No era Cicerón lo que me pedía el cuerpo en aquellos instantes, sus párrafos escanciados sobre nuestras cabezas por aquel mecenas del infierno, aquel protocanalla de los locos repúblicos, un esténtor que repetía sus monsergas separatistas (Te has “colao”, no eres de los nuestros, participios perfectos a lo zamarro, que es característica prosódica del vascuence), sino las Geórgicas de Virgilio.

Santander fue para mí el primer postigo de la Arcadia, la encartación primigenia donde late ese noble ideal caballeresco que ha orientado mis pasos.
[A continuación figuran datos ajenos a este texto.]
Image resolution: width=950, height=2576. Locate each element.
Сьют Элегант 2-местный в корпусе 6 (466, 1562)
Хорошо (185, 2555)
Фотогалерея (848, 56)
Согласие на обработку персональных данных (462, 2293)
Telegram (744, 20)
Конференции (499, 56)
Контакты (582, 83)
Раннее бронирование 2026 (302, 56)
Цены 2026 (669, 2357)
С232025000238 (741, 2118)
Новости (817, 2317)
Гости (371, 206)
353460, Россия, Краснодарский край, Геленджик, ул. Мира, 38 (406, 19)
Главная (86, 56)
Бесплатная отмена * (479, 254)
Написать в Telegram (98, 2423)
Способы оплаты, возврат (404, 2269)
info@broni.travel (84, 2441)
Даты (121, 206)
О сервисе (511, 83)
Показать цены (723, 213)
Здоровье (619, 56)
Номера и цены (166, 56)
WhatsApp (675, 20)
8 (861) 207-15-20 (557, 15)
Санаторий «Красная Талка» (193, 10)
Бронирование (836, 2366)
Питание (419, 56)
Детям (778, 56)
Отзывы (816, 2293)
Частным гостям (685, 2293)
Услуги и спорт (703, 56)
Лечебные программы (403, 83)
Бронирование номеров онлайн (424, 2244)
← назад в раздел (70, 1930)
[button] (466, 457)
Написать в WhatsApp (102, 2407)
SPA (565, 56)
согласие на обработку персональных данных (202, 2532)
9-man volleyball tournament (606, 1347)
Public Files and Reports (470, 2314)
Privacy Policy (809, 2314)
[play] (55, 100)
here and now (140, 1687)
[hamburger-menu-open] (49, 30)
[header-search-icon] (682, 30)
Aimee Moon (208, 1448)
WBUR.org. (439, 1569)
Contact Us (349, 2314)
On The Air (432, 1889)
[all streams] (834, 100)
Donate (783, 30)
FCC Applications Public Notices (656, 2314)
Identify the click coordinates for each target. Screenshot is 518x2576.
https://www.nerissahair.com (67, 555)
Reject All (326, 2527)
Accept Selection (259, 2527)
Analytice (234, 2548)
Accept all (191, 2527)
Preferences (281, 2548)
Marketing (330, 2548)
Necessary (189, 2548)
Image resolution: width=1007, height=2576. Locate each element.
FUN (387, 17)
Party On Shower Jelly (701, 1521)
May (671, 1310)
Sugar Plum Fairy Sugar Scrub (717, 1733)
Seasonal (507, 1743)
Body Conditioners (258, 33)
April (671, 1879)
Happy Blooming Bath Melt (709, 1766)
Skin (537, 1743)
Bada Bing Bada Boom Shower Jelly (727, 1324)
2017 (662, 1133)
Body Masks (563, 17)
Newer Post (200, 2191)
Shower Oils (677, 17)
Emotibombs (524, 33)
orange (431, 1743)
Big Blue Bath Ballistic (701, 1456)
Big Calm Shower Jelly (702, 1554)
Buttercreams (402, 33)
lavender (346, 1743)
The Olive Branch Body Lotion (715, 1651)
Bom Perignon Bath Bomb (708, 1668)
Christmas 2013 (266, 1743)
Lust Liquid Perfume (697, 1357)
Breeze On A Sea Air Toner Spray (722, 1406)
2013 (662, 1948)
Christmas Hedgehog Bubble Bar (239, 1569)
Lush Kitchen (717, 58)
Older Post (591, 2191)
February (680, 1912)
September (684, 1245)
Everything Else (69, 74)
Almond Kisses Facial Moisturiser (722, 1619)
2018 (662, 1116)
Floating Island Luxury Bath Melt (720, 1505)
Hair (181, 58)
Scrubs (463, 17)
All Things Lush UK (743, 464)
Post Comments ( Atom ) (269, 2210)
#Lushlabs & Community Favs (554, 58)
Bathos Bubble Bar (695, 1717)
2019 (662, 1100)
En la contramarea del sofión de mi primer fracaso y de aquel viento de repulsa supe tener el timón. Oreanda me aguardaba en un rincón de mis días. Era tu voz, la voz de la tierra y del amor que me llamaba. Martino me había descalificado para la literatura, pero yo empecé a garabatear mis primeros cuentos y poemas por entonces. Me fatigaban, pues desde un primer momento empecé a gozar de ese instinto literario necesario para la originalidad, tanta palinodia sobre Machado y García Lorca, con la que nos querían lavar el cerebro. Los volterianos nunca han sido santo de mi devoción. He vivido desde entonces enterrado entre libros. No me darán gato por liebre. Riudavets, ya entonces, como Oreanda, como Caronte, también me aguardaba enarbolando en su diestra el puñal de la sabiduría.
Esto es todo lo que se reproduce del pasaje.